Diritti o pretese

Per-dona e ti sarà per-donato: il "per" raddoppia il dono

Roma, (Zenit.org) Andrea Panont, O.C.D. | 390 hits

Mai mi sento tanto libero da tutto e da tutti come quando, noncurante del mio io, vedo la mia vita come un diritto degli altri.

E’ una grazia speciale il sentirsi debitore verso ogni prossimo. Saperti l’ultimo ti riempie di Dio e ti fa capace di un miracolo, di donarti al prossimo: pronto a sorridere, servire e perdonare settanta volte sette.

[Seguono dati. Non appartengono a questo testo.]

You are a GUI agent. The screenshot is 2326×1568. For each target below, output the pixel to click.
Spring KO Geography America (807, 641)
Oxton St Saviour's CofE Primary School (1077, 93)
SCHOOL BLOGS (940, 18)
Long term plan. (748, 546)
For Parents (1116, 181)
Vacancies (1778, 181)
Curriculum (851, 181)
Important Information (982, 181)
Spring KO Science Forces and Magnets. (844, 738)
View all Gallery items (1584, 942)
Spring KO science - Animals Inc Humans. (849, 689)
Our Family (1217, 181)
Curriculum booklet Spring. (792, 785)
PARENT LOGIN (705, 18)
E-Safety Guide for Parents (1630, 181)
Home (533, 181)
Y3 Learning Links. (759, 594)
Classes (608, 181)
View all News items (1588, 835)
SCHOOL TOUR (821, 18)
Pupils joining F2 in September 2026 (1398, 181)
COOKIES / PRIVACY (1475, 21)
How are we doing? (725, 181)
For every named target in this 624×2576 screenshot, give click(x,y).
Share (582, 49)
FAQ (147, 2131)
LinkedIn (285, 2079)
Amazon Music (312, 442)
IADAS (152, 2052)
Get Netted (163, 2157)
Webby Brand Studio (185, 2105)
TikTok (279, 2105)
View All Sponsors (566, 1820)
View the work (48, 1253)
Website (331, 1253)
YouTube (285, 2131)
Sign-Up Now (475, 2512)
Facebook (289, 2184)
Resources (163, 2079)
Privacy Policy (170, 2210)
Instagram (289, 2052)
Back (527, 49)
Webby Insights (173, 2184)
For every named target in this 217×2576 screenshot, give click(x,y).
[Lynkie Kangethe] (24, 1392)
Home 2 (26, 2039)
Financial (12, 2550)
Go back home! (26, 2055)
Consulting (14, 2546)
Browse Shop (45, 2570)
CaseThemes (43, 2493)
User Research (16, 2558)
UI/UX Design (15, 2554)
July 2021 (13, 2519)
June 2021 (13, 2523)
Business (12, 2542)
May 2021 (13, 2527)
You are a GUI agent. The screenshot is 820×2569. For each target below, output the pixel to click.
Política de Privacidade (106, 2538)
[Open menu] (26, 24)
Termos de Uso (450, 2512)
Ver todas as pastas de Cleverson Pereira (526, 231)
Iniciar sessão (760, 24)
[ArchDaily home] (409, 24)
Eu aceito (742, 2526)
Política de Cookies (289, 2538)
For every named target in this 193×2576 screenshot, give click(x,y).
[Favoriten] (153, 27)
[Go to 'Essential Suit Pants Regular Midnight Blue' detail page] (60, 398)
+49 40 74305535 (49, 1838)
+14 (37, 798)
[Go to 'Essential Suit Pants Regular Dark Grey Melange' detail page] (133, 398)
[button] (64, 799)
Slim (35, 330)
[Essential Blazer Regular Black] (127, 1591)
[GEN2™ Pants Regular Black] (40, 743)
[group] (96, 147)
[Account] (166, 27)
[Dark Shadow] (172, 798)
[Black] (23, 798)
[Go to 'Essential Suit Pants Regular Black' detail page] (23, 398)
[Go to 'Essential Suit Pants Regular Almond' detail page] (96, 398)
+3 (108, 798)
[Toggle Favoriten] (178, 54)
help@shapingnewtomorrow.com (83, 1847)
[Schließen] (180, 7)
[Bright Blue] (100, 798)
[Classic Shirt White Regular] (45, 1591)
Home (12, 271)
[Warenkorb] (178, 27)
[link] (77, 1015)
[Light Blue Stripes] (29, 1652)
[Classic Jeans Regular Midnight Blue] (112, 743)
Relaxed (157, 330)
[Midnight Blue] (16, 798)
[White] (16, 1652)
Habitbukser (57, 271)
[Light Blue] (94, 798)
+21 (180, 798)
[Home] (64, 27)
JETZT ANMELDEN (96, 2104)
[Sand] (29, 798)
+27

E’ una meraviglia scoprire un benefattore nel nemico: amando i nemici purifichi il tuo sangue infettato dall’egoismo, riduci in cenere il tuo io; ed è proprio sulla cenere dell’io che nasce Dio.

Il nemico che lede tutti i tuoi diritti o le tue pretese, ti offre su un piatto d’oro l’occasione di vivere l’unico vero diritto che contiene l’amore più grande: dare la vita per il prossimo, per colui che te la toglie. Allora il nemico che ami, è lui che ti assolve. L’amore al nemico ti fa “passare dalla morte alla vita”.

Da questa postazione cristiana della tua anima puoi osservare e ammirare quali e quanti doni Dio ha dato al prossimo per te e quanta misericordia ha dato a te da riversare sui prossimi.

Servendo gioiosamente chi non ti ricambia, immetti il sangue del “Padre” nelle tue vene e in quelle del prossimo; dai a Dio l’opportunità e la gioia di servirti.

Per-dona e ti sarà per-donato. Il “per” raddoppia il dono. E’ proprio quella carità che copre la moltitudine dei peccati.

Mi assolvo ogni volta che assolvo. E’ Dio che mi dona il diritto al suo perdono appena perdo la pretesa di essere amato dal prossimo. Appena il tuo io perde le sue pretese, Dio diventa il tuo diritto.